- [EXERCISE DETAILS]:
Starting with the line that has "You are a GUI" in the records below and ending with the line that has "Click the PHI team code cell", output those lines exactly and nothing more; omit the pictures.

- [MATERIAL TO PROCESS]:
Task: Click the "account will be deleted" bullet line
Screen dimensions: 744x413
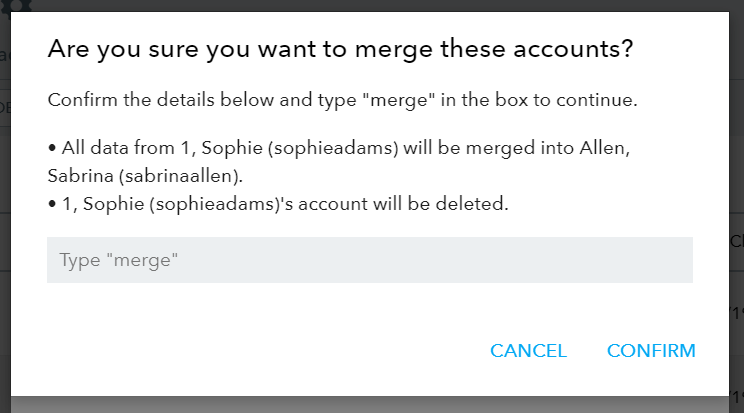Action: pos(278,204)
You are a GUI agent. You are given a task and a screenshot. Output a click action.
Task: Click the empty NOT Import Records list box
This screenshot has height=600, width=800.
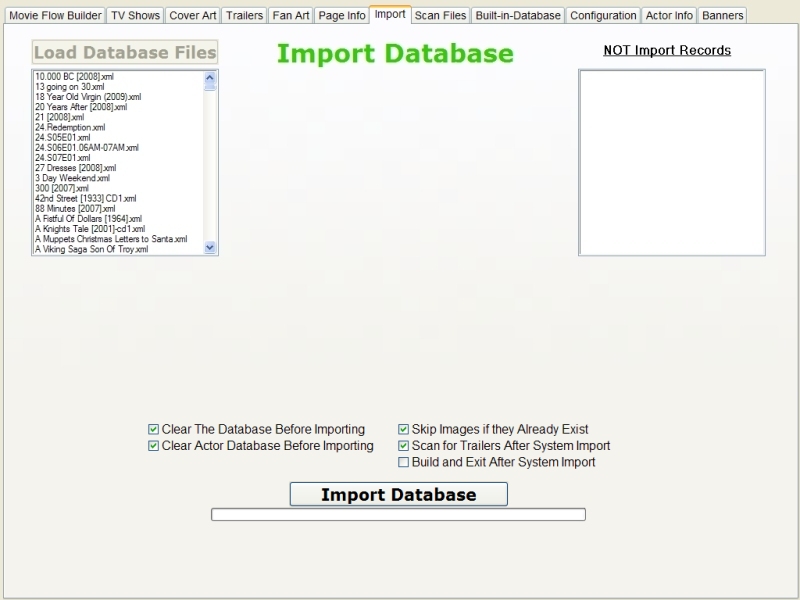point(671,162)
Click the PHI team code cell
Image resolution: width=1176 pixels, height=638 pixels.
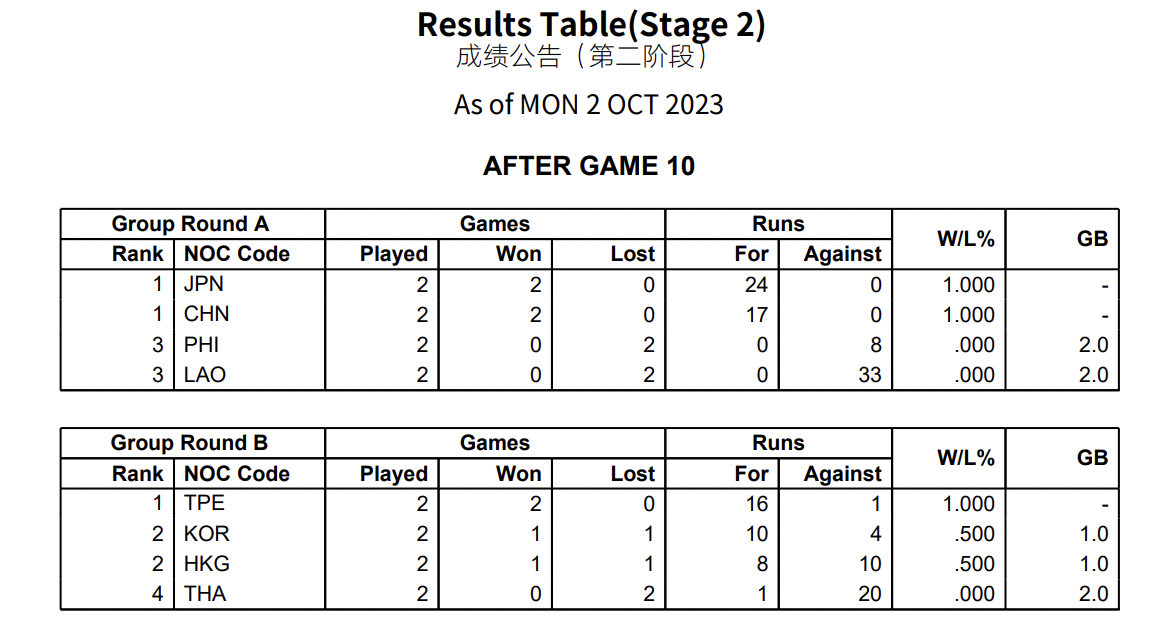pyautogui.click(x=202, y=345)
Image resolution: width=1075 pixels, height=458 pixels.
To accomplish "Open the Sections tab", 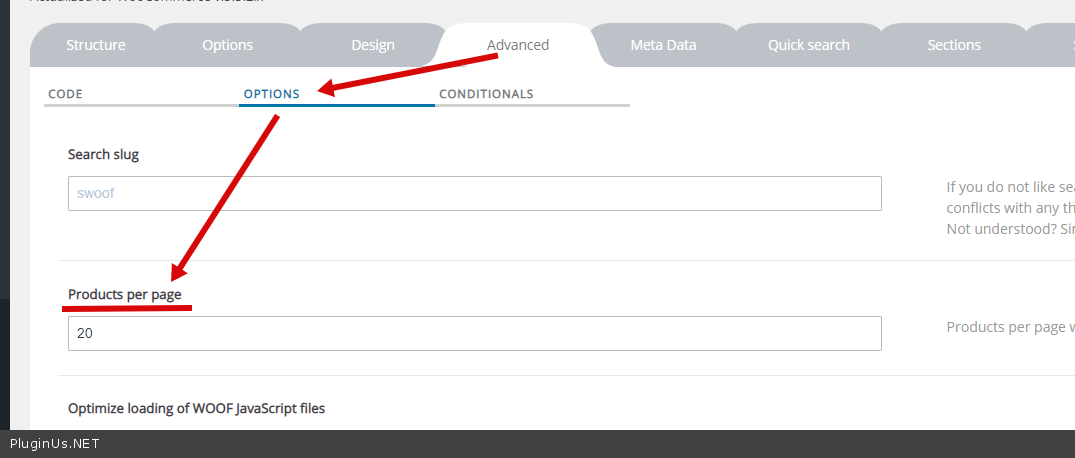I will click(954, 45).
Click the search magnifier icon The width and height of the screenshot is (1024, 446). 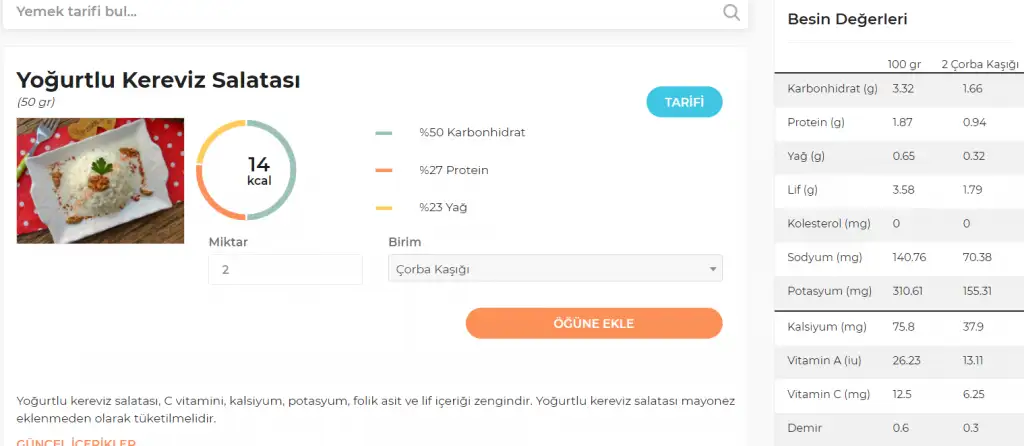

- [RESPONSE TO THIS EXERCISE]:
You are a GUI agent. You are given a task and a screenshot. Output a click action.
Task: Click the empty NOT Import Records list box
This screenshot has height=600, width=800.
point(671,162)
Click the PHI team code cell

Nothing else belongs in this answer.